Write out exactly the lines of the material below, beginning at the top and ending at the line that contains "Don’t forget about our contest! (510, 1216)".

== INPUT DATA ==

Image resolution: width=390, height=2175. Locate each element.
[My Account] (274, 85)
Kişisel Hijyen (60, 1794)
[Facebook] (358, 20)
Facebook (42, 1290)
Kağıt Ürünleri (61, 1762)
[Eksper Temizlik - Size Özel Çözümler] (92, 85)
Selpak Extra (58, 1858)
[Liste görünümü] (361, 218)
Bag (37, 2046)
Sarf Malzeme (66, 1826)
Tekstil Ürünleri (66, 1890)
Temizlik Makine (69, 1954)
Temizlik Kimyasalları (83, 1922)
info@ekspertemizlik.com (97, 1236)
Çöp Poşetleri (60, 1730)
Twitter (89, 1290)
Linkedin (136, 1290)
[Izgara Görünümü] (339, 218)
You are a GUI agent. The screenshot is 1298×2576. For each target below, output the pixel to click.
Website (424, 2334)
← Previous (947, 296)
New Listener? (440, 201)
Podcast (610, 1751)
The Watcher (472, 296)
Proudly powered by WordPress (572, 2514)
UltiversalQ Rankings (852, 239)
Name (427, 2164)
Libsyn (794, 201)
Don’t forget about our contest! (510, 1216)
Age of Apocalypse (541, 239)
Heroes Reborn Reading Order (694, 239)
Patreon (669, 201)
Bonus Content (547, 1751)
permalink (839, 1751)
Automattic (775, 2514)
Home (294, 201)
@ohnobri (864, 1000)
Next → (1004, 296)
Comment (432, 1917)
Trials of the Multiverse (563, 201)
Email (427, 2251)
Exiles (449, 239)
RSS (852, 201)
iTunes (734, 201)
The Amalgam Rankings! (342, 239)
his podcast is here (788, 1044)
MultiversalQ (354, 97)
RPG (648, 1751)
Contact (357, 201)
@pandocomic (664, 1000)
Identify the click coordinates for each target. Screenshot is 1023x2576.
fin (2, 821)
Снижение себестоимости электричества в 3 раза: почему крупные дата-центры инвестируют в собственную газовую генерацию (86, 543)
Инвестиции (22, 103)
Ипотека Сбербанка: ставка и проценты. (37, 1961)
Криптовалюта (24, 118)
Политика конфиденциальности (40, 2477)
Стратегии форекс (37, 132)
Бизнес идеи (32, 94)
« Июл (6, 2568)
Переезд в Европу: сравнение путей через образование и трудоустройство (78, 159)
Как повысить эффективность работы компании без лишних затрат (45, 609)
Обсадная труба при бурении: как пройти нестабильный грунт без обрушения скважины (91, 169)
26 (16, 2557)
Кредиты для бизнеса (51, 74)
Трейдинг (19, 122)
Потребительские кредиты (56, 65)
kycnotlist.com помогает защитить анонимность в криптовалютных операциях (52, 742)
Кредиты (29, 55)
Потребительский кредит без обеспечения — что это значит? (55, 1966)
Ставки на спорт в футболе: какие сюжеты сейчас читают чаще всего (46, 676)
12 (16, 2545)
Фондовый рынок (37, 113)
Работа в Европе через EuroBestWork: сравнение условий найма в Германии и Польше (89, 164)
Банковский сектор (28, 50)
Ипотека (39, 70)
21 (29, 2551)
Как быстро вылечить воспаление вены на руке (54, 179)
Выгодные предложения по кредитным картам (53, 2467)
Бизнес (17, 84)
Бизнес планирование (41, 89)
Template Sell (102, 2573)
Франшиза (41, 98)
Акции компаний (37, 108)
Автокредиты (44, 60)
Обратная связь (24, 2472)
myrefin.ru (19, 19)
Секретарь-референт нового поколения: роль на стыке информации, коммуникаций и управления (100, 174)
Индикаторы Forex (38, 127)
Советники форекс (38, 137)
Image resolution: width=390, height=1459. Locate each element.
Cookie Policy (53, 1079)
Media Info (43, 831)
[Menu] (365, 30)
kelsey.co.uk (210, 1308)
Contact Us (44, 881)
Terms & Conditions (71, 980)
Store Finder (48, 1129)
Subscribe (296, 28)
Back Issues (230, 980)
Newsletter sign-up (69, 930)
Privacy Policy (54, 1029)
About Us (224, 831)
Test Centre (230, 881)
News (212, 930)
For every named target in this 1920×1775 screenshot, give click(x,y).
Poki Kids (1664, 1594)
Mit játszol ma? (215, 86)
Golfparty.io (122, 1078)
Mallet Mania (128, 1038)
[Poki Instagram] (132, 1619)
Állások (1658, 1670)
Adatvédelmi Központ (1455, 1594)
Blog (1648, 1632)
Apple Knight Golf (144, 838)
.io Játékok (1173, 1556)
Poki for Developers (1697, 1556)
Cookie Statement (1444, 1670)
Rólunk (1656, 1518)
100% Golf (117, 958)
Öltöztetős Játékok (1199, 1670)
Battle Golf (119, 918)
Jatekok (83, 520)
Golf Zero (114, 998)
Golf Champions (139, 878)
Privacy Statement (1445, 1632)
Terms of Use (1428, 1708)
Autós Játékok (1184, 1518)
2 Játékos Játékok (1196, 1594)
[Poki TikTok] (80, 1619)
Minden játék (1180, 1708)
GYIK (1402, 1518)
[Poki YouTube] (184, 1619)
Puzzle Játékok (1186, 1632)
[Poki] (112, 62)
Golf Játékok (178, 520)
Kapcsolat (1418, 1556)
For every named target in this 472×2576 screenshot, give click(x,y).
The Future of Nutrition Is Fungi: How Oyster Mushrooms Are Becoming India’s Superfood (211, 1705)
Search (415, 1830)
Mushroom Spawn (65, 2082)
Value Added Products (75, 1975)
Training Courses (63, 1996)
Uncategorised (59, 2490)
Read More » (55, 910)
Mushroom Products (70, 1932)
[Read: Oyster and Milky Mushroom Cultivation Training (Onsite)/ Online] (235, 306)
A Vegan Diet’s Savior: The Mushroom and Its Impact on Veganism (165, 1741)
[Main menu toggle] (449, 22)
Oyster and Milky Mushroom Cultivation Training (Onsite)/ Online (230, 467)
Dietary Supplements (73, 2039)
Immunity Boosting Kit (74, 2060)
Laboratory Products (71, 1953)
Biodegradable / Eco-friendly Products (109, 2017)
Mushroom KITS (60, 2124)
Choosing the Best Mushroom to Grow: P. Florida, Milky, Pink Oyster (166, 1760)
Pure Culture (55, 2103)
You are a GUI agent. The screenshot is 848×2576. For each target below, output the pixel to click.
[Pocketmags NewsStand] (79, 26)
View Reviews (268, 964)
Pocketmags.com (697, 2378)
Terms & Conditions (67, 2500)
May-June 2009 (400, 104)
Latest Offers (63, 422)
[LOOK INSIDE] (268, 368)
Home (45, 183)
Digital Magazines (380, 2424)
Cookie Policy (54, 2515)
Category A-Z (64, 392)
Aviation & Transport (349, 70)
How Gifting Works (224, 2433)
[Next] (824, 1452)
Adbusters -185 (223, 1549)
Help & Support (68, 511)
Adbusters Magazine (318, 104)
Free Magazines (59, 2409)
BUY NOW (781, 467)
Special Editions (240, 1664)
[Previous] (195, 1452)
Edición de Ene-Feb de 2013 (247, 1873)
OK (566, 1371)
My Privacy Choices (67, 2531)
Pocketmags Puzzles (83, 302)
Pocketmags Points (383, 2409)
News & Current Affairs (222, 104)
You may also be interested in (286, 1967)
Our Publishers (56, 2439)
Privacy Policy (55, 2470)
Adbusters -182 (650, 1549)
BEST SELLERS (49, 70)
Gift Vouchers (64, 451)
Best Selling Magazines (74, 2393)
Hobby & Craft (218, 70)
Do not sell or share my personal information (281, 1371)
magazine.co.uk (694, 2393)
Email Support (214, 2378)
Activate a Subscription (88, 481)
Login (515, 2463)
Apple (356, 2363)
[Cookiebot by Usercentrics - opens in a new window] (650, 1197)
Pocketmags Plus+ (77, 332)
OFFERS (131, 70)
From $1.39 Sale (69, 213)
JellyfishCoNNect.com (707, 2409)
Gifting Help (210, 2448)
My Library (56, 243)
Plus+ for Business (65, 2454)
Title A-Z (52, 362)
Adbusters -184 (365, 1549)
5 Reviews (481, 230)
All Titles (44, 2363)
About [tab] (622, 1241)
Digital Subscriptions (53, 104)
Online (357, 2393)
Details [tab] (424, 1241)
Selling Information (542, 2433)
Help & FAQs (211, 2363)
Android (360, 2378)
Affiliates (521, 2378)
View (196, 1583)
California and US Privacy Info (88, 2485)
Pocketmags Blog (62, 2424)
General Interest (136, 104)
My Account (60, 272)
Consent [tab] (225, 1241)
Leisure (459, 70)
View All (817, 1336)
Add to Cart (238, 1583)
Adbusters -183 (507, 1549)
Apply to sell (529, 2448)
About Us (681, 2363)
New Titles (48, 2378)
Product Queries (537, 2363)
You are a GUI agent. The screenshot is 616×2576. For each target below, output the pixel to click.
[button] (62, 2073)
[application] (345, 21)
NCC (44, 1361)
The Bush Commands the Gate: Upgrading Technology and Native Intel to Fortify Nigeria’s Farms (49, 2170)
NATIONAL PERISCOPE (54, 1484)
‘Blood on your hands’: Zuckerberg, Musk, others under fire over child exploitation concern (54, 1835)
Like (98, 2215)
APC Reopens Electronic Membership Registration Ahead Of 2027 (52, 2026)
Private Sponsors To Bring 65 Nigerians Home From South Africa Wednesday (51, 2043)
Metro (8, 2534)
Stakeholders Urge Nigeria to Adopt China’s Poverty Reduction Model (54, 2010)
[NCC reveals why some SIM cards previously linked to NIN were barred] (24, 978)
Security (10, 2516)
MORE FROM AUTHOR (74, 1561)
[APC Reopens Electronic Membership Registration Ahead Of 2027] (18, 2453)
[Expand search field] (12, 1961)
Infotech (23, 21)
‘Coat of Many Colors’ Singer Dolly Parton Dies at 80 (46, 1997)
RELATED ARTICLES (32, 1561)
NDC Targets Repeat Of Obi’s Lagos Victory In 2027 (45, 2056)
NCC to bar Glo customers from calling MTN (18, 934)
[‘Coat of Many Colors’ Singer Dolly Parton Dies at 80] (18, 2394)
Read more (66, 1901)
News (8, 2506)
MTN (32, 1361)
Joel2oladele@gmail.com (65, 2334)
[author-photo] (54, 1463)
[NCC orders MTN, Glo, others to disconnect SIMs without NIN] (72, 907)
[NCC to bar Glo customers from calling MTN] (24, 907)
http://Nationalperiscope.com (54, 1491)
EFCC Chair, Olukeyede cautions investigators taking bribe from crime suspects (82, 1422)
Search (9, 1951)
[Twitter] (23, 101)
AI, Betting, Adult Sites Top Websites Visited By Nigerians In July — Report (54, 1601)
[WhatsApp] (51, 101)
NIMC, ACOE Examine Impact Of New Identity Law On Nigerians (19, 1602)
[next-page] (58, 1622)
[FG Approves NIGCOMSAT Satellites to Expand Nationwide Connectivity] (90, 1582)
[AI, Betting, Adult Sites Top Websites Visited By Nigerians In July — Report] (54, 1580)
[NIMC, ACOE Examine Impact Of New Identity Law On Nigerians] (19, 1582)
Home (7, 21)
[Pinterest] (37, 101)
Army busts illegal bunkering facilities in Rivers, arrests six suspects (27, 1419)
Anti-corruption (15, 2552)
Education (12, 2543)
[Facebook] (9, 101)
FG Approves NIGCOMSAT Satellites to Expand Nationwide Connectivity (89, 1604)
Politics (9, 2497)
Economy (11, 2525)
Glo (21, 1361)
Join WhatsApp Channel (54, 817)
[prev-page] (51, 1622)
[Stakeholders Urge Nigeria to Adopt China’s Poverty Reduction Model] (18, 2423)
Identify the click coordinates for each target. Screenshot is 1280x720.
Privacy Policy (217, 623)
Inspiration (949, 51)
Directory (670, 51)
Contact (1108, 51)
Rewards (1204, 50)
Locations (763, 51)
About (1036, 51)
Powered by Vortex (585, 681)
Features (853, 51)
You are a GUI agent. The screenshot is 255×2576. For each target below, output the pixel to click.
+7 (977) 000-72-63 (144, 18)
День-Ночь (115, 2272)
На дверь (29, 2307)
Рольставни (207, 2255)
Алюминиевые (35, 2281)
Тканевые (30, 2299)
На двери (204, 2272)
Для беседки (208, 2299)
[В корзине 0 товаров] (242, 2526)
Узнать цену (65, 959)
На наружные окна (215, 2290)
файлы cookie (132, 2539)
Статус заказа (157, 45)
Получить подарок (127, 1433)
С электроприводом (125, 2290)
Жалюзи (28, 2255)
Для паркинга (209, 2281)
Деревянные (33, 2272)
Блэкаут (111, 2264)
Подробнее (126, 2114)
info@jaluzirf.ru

===

§ EXERCISE SOLUTION
Image resolution: width=390, height=2175. Locate each element.
[My Account] (274, 85)
Kişisel Hijyen (60, 1794)
[Facebook] (358, 20)
Facebook (42, 1290)
Kağıt Ürünleri (61, 1762)
[Eksper Temizlik - Size Özel Çözümler] (92, 85)
Selpak Extra (58, 1858)
[Liste görünümü] (361, 218)
Bag (37, 2046)
Sarf Malzeme (66, 1826)
Tekstil Ürünleri (66, 1890)
Temizlik Makine (69, 1954)
Temizlik Kimyasalları (83, 1922)
info@ekspertemizlik.com (97, 1236)
Çöp Poşetleri (60, 1730)
Twitter (89, 1290)
Linkedin (136, 1290)
[Izgara Görünümü] (339, 218)
You are a GUI agent. The screenshot is 1298×2576. For each target below, output the pixel to click.
Website (424, 2334)
← Previous (947, 296)
New Listener? (440, 201)
Podcast (610, 1751)
The Watcher (472, 296)
Proudly powered by WordPress (572, 2514)
UltiversalQ Rankings (852, 239)
Name (427, 2164)
Libsyn (794, 201)
Don’t forget about our contest! (510, 1216)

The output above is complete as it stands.